■ Text shown:
··········

1. Organization. The JSTPS service participation is as follows:
AF 146, Navy 41, Army 10, USMC 3. All division chiefs are AF. Where a Navy Deputy Division Chief is assigned he has been paralleled by a AF Deputy Division Chief of higher seniority. The JSTPS organization parallels the SAC organization; i.e. all SAC JSTPS members wear two hats and can reach DJSTPS through the SAC or JSTPS channels. The rationale for all of this has been, essentially, that JSTPS participation would be more or less proportionate to delivery force participation. Joint participation must be achieved. This is a national target list. What is done in the SIOP is important to the nation and all services. Army interest in theatre support, constraints, budgetary implications, command arrangements etc. cannot be properly presented or safeguarded without active Army participation. Army and Navy must present a common front for a truly JOINT JSTPS when the JSTPS is reorganized after the 1st of the year.
2. The SIOP is a capabilities plan. In spite of the NSTAP objectives ".....to establish an essential national task to be accomplished under the several conditions....." through the medium of a plan which will provide for the optimum integration of the committed forces for the attack of a minimum list of targets....an objectives list of targets has not been developed. Instead an open ended capabilities plan has emerged. This is of great significance to the Army. Force requirements for SIOP forces will be so demanding that the response of atomic capable forces to theatre commander requirements will be unsatisfactory. It must be appreciated that regardless of pious wording the operational control of committed atomic capable forces is withdrawn from Theatre Commanders in the initial phase of general war. This can only be acceptable if the task of these forces is properly limited and hence promptly completed - releasing forces for Theatre tasks. The ARMY interest here is primary and can only be safeguarded by active ARMY participation.
3. Damage Criteria, Assurance of Success and Restraints Criteria. These factors are inter-related and have, great importance to the Army in an operational and budgetary sense. For example, the damage criteria stated is extremely high and is compounded by an interpretation of assurance of success guidance as high as 97% for some 200 DGZs.

··········

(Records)
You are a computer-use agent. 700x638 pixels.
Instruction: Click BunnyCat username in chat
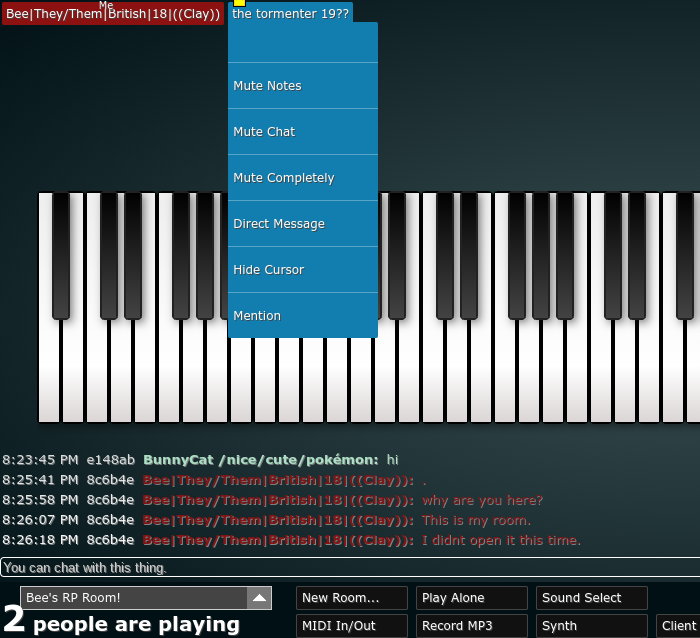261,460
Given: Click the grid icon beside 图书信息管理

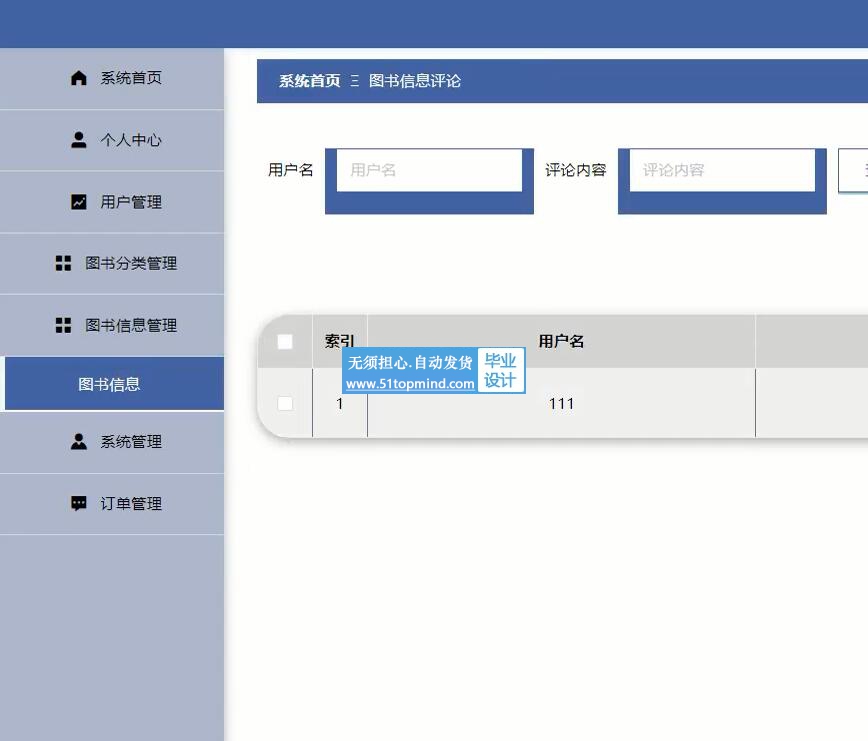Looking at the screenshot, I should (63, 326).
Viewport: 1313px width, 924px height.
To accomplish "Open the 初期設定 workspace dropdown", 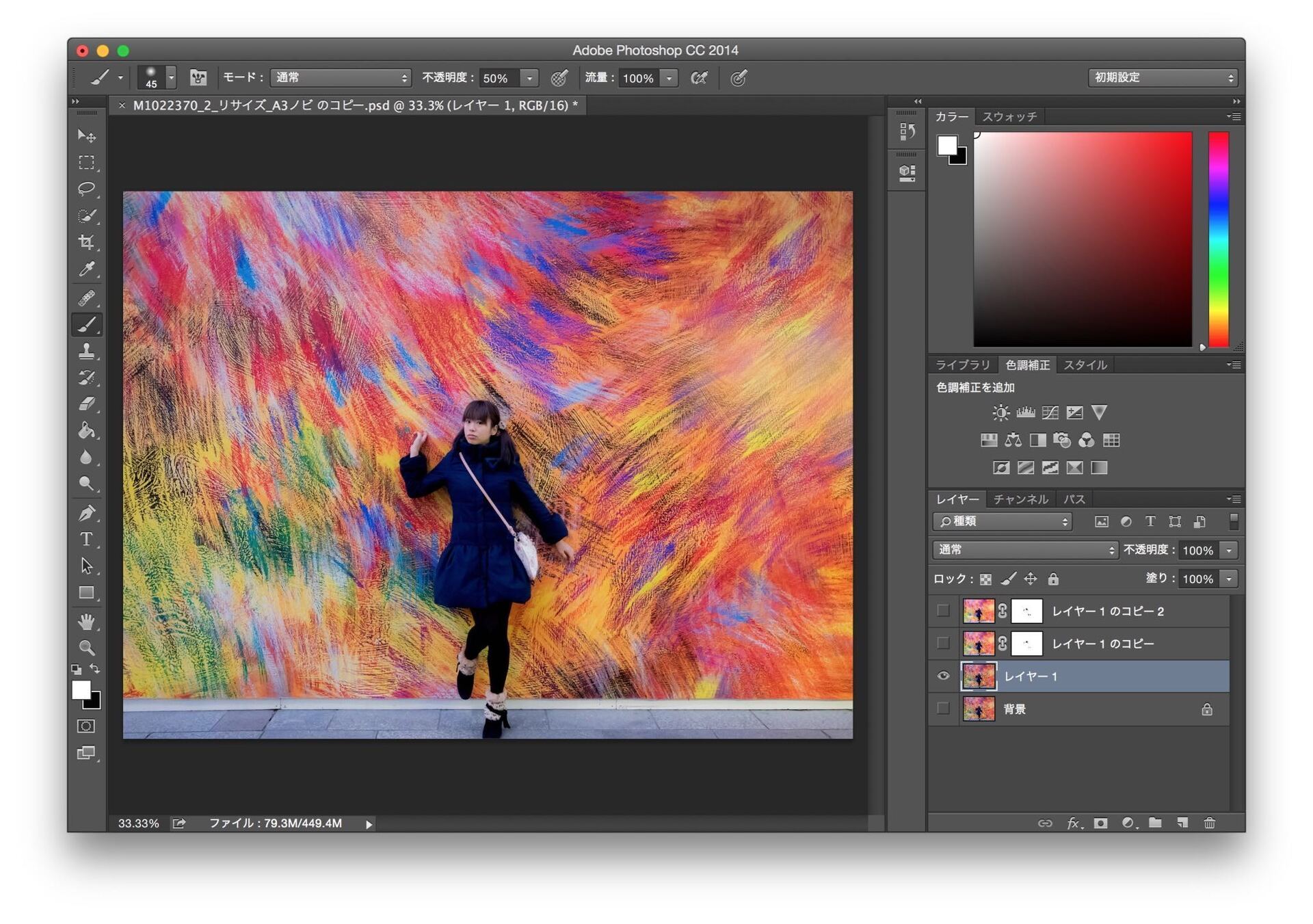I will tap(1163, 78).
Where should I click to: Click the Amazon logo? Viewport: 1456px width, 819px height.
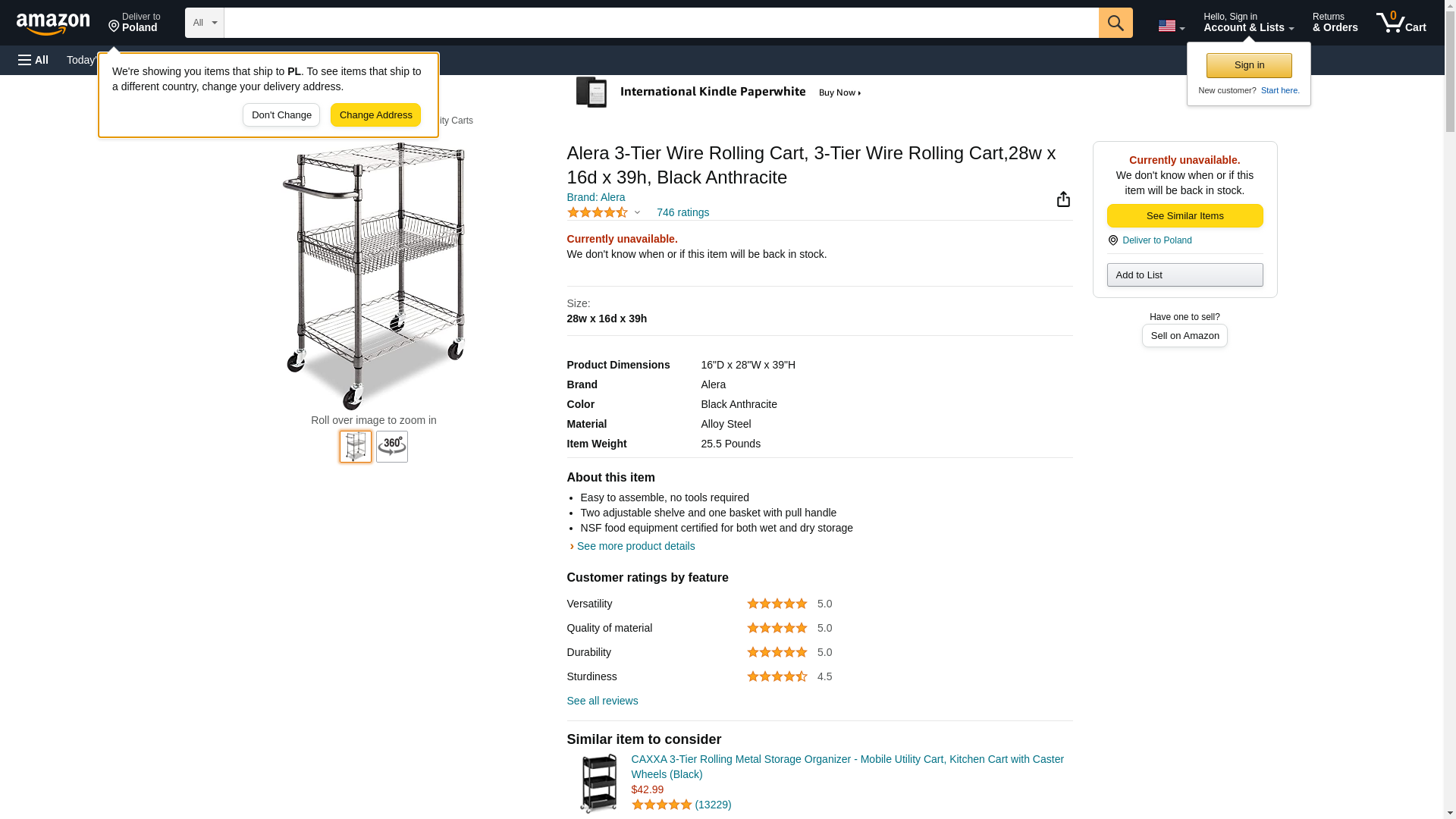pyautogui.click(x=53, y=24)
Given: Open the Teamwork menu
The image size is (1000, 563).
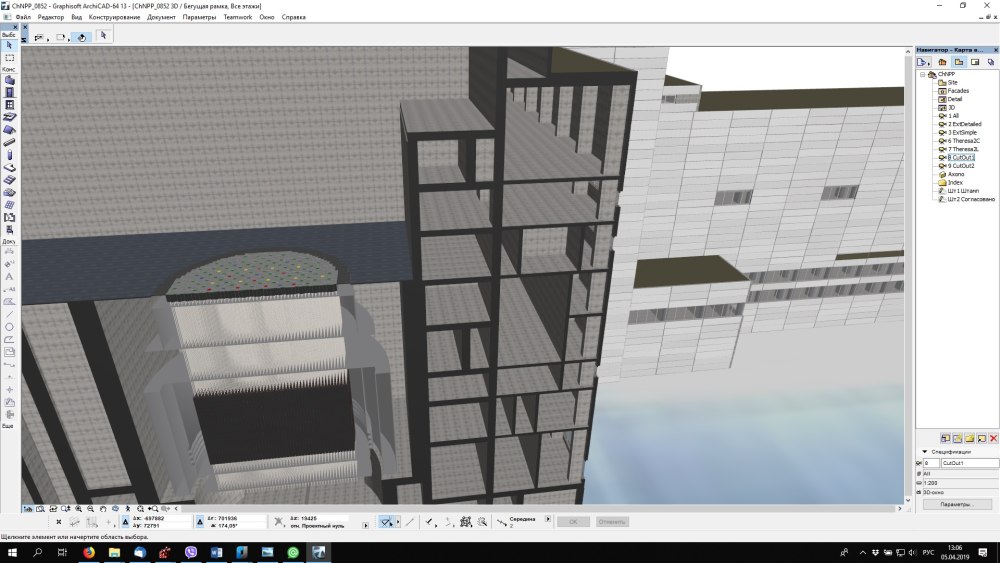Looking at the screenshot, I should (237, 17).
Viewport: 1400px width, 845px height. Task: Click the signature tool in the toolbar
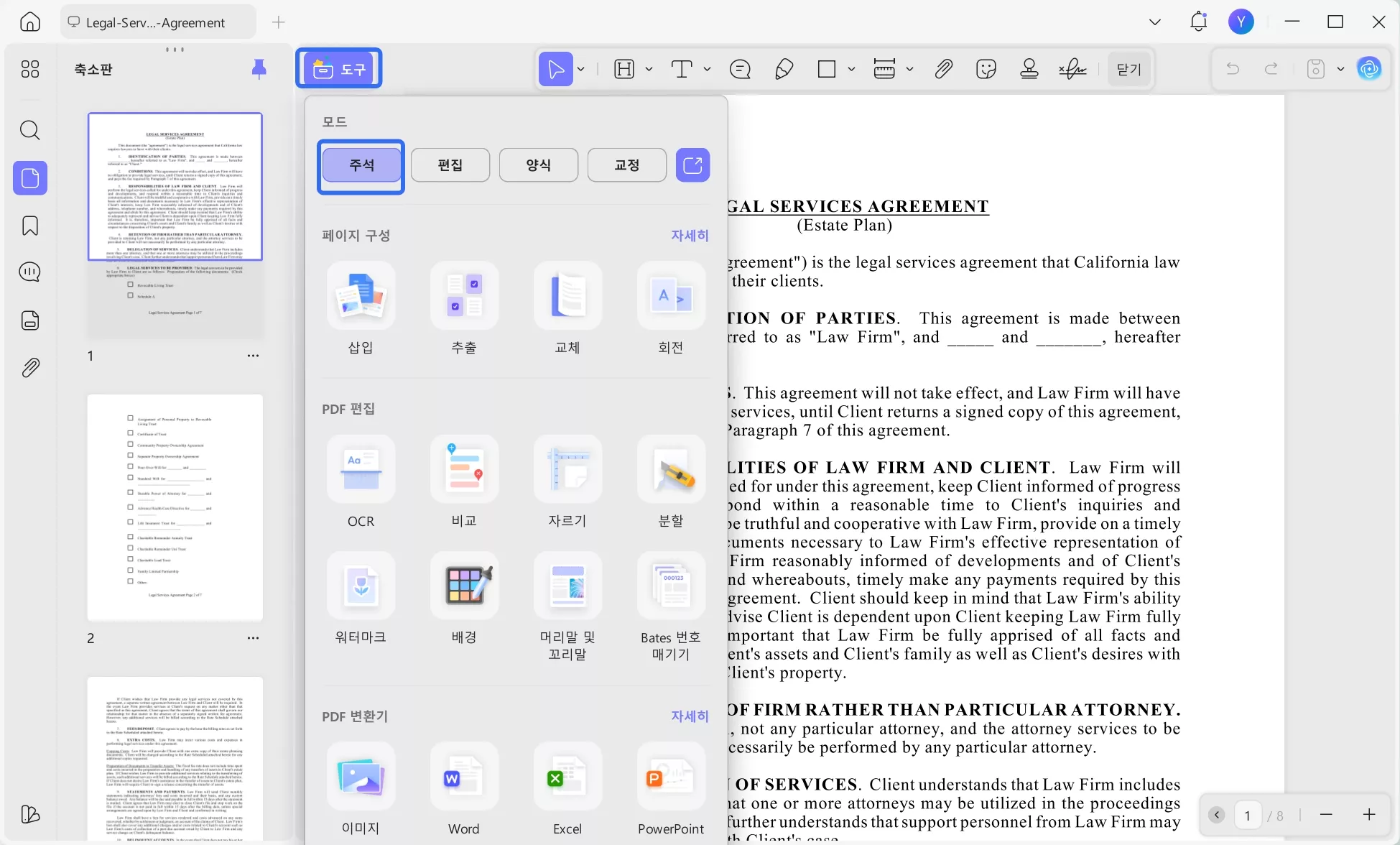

··········

■ Tasks for this exercise:
**1.** Copy out the Records entries word for word, starting at the line containing "Given: Open the Teamwork menu" and running through the last line of the Records, with both ends included. Leave the pictures out.
**2.** Carry on the memo about Army participation in the JSTPS and the SIOP from the point where it stops.

■ Exercise answers:
**1.**
Given: Open the Teamwork menu
The image size is (1000, 563).
Looking at the screenshot, I should (237, 17).
Viewport: 1400px width, 845px height. Task: Click the signature tool in the toolbar

**2.**
This approach is the sort of thing that indicates that damage levels achieved at HIROSHIMA could only be achieved by 300-500 KT at BRL (vice 20 KT actually delivered). The weapons/force requirements implication of an approach of this sort should not be overlooked by the Army. Operationally, of course, delivery units are earmarked for excessive SIOP missions at the expense of the Theatre commander's requirements. Finally, the foregoing creates greatly excessive local fallout. At present reading world-wide contamination which may also be critical has not been assessed.
At any rate, JCS restraint guidance has been generally ignored in the name of military necessity. The Army must be extremely sensitive to the troop hazard aspect of this.
4. Intelligence. We suspect, and are trying to document, that SAC intelligence is being manipulated to serve SAC policy. The appropriateness of using reasonably interpreted national intelligence estimates in a NSTL is clear. The national interest demands that the outstanding Army intelligence capability be fully utilized in this critical area.
5. Command and Control. Even at this early stage it is clear that the DJSTPS will seek to assume more and more functions which are properly those of the JCS. This will be done in the name of urgency for decisive action and unique experience of SAC personnel. The result can be a progressive isolation of the JCS from intimate knowledge of the characteristics and status of our primary war plan. None of the Joint Chiefs can properly discharge their duties if this occurs. The other services (Army, Navy) can only develop a reservoir of experienced personnel for NSTL/SIOP staffing by participation in the NSTL/SIOP development itself. The availability of experienced personnel in the Army may at some time in the future, be a critical factor in resolution of command control policy matters. In short, existence of experienced planners in SIOP matters may be the "price of admission" for influencing future SIOP developments.